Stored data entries
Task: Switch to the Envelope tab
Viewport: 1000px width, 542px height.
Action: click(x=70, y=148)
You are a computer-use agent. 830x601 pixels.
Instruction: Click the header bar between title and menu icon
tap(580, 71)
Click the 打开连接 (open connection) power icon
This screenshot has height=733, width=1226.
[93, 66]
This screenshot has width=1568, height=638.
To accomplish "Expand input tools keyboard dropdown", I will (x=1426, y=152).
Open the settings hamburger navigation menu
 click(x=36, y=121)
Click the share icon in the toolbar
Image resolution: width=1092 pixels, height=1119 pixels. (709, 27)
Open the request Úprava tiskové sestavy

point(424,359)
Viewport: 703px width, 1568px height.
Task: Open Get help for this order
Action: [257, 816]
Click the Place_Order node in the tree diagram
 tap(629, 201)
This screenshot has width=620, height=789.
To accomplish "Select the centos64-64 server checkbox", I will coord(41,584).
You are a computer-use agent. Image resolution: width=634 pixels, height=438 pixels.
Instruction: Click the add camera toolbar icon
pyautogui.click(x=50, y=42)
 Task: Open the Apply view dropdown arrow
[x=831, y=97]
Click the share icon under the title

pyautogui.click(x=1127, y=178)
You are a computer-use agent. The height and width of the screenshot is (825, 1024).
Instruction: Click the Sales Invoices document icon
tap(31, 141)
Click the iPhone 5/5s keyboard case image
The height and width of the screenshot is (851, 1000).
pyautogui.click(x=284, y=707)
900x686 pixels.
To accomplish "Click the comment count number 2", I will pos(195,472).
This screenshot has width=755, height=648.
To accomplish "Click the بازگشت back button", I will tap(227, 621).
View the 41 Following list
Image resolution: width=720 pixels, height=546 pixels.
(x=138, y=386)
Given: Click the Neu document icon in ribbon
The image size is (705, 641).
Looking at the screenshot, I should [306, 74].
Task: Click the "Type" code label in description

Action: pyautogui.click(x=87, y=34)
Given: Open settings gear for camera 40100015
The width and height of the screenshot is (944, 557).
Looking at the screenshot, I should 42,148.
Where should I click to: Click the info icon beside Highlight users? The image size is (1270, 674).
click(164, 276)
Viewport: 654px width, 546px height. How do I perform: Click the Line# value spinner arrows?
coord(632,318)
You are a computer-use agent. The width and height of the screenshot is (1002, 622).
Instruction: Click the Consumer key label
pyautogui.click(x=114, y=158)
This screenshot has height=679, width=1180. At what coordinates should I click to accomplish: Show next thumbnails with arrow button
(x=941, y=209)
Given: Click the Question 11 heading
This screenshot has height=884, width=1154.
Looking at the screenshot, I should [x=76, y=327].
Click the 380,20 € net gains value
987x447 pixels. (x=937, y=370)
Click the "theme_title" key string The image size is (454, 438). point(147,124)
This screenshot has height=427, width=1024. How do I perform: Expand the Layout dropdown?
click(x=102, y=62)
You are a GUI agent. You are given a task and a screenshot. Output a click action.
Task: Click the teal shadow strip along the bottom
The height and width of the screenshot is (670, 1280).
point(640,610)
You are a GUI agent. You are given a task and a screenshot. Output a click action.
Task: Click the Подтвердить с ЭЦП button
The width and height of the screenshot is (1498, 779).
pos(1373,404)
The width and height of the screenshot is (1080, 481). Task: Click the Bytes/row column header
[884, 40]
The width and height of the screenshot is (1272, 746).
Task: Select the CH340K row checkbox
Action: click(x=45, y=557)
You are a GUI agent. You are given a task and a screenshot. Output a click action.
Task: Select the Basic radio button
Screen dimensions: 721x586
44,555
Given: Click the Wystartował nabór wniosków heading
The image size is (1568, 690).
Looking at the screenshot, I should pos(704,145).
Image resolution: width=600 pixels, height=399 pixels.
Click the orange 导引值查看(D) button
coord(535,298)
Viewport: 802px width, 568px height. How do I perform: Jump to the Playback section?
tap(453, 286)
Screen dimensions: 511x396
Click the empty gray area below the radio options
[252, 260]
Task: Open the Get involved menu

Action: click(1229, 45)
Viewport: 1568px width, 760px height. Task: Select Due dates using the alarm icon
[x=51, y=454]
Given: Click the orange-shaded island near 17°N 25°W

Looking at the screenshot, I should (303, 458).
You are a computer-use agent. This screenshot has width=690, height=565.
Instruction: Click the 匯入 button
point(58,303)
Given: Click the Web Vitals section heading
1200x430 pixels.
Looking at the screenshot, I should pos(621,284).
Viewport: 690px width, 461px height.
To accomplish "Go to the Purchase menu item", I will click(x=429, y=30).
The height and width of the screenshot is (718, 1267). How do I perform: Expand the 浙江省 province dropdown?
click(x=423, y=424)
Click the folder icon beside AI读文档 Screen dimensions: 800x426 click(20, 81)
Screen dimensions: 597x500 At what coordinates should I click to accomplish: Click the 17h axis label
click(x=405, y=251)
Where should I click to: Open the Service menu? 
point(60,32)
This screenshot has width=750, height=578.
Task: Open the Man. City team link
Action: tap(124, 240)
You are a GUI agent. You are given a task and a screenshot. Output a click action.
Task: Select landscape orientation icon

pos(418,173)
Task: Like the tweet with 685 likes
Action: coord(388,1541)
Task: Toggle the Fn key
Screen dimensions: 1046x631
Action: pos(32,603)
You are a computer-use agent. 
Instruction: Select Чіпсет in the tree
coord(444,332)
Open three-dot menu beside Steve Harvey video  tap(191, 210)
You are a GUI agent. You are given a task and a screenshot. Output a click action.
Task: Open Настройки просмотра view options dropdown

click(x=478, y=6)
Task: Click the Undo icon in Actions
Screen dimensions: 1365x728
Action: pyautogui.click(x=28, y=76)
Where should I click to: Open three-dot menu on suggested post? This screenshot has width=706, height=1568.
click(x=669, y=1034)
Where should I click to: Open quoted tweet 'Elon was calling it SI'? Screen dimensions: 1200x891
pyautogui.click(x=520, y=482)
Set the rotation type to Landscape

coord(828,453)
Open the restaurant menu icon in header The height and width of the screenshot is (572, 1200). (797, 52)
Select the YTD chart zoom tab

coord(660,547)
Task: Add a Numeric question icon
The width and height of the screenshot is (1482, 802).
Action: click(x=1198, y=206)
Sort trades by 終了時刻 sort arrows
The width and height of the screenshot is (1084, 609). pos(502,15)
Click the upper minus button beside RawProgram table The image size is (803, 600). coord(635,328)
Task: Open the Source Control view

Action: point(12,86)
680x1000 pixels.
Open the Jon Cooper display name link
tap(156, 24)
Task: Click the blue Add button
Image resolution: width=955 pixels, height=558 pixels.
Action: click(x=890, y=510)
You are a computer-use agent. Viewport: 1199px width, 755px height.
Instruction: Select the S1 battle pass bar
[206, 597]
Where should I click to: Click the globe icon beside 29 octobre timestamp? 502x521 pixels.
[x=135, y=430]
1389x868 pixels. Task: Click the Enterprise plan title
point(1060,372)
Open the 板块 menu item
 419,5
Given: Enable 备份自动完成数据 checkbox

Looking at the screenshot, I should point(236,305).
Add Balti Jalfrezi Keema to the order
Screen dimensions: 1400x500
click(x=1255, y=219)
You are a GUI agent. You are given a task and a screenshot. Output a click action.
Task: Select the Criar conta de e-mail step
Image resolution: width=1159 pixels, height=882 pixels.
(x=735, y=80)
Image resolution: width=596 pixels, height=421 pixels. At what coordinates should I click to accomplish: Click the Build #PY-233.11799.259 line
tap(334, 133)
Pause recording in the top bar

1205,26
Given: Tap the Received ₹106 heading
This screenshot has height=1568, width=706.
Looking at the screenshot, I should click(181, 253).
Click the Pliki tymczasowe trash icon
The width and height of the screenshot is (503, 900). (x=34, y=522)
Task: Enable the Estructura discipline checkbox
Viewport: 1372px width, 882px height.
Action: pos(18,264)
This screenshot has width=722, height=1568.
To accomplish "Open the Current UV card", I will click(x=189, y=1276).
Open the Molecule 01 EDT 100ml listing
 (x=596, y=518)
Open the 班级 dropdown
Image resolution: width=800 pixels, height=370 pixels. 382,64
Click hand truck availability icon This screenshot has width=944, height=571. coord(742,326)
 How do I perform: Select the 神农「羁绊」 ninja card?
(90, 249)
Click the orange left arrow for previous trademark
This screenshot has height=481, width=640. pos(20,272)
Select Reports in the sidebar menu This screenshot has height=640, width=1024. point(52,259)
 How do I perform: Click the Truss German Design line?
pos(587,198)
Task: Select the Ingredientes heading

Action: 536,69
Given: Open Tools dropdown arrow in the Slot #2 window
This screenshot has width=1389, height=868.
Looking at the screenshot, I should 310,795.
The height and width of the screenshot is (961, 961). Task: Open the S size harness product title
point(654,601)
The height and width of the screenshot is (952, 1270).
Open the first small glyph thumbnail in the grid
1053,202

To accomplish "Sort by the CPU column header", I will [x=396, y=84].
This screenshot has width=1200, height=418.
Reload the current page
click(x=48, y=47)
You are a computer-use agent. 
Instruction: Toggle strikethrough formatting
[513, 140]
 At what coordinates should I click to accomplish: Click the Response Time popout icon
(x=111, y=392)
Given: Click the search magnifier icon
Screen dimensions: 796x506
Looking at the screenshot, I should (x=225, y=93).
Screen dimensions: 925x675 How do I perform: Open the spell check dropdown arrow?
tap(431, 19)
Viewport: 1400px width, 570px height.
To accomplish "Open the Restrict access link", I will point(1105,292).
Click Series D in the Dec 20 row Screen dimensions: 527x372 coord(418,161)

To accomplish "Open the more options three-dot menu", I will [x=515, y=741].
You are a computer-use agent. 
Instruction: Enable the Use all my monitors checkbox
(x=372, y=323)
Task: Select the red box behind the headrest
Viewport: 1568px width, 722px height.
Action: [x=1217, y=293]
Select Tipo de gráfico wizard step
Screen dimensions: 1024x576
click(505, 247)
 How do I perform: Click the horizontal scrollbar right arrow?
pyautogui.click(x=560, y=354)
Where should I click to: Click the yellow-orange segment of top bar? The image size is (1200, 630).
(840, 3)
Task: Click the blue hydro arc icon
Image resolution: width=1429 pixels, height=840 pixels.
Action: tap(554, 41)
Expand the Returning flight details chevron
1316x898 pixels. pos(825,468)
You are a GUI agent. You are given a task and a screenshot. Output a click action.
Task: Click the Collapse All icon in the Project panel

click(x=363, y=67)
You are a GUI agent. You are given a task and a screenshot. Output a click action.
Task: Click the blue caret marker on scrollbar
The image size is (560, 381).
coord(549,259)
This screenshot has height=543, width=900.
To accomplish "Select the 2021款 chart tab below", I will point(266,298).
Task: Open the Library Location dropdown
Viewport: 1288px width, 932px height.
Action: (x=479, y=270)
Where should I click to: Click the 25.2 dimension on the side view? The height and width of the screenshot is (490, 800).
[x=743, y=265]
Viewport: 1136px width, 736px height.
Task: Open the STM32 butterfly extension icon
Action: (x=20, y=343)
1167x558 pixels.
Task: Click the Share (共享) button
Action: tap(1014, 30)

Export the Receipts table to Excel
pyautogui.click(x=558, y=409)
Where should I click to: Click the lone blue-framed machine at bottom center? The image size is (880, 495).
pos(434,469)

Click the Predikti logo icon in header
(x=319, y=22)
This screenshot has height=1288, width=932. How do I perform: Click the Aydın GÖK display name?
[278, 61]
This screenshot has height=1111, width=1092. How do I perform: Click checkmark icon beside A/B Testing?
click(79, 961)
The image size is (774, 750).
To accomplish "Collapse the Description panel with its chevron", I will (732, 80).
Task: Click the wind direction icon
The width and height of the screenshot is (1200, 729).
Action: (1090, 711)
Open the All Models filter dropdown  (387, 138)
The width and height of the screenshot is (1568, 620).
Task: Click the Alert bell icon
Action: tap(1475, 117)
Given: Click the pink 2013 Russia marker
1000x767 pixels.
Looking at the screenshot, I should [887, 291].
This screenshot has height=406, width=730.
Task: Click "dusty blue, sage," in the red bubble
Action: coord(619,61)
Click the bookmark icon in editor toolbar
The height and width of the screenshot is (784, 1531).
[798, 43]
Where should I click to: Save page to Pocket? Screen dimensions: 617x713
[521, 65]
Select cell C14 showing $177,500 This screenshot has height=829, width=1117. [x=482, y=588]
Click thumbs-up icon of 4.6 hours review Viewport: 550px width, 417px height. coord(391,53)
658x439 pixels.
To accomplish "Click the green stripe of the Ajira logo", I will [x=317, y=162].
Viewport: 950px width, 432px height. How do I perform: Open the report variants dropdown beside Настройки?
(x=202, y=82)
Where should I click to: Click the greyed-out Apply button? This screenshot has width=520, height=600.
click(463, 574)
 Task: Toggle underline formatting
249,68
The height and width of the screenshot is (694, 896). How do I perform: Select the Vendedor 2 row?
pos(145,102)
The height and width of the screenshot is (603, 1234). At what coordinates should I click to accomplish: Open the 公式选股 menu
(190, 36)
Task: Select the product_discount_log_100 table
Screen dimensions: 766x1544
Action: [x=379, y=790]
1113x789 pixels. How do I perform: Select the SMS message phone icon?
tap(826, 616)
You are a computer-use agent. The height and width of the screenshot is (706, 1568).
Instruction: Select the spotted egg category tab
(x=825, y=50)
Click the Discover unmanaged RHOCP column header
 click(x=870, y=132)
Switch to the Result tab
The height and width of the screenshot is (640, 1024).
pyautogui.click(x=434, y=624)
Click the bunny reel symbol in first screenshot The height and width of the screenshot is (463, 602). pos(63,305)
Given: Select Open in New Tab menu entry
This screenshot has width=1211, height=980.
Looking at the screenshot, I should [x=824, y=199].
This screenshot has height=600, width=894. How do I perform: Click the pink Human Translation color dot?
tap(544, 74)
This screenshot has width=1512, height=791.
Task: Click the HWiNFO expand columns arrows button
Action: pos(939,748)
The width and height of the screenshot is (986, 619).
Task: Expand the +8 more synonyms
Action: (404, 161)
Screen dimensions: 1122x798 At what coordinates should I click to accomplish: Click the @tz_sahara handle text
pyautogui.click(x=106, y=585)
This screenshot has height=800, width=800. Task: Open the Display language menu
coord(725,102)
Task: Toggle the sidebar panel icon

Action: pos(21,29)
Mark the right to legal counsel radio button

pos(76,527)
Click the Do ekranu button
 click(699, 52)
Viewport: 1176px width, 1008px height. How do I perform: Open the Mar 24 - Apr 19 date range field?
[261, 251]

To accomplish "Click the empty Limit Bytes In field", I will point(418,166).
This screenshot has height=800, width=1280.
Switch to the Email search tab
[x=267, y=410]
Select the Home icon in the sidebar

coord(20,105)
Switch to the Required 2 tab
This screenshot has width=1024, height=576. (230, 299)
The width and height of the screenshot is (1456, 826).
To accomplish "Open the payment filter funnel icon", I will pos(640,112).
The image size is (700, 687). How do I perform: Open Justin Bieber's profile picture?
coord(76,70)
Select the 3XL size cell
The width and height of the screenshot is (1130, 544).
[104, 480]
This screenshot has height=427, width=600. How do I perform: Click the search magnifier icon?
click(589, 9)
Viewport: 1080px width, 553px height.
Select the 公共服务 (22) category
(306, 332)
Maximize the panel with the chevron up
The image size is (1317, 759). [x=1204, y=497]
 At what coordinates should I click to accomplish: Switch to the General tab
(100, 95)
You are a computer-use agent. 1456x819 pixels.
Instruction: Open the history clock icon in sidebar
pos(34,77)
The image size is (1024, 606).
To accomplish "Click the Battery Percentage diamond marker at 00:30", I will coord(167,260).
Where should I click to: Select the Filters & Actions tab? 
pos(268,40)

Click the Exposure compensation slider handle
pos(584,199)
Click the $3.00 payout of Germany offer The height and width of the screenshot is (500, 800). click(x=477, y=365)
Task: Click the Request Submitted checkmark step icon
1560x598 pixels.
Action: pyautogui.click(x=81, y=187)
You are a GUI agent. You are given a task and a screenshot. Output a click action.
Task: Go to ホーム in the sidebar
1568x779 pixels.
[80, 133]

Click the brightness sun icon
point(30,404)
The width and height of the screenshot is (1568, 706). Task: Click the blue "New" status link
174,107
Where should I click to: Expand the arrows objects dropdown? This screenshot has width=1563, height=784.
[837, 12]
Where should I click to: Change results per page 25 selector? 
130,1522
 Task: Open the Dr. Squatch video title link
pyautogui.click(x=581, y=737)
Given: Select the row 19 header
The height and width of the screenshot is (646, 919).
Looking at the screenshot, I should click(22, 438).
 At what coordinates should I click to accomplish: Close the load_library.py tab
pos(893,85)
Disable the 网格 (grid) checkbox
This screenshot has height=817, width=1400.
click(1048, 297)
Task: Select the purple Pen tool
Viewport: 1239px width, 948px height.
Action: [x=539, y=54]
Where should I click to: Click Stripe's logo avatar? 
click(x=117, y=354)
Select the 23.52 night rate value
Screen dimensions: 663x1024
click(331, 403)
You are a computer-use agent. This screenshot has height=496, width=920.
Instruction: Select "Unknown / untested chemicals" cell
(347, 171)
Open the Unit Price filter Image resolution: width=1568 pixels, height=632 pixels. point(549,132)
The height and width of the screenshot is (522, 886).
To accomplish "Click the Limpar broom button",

EXERCISE OBJECTIVE: Working through the records, find each line containing the word "marker" and copy it.

OUTPUT:
Task: Click the blue caret marker on scrollbar
Given: Click the pink 2013 Russia marker
To accomplish "Click the Battery Percentage diamond marker at 00:30", I will coord(167,260).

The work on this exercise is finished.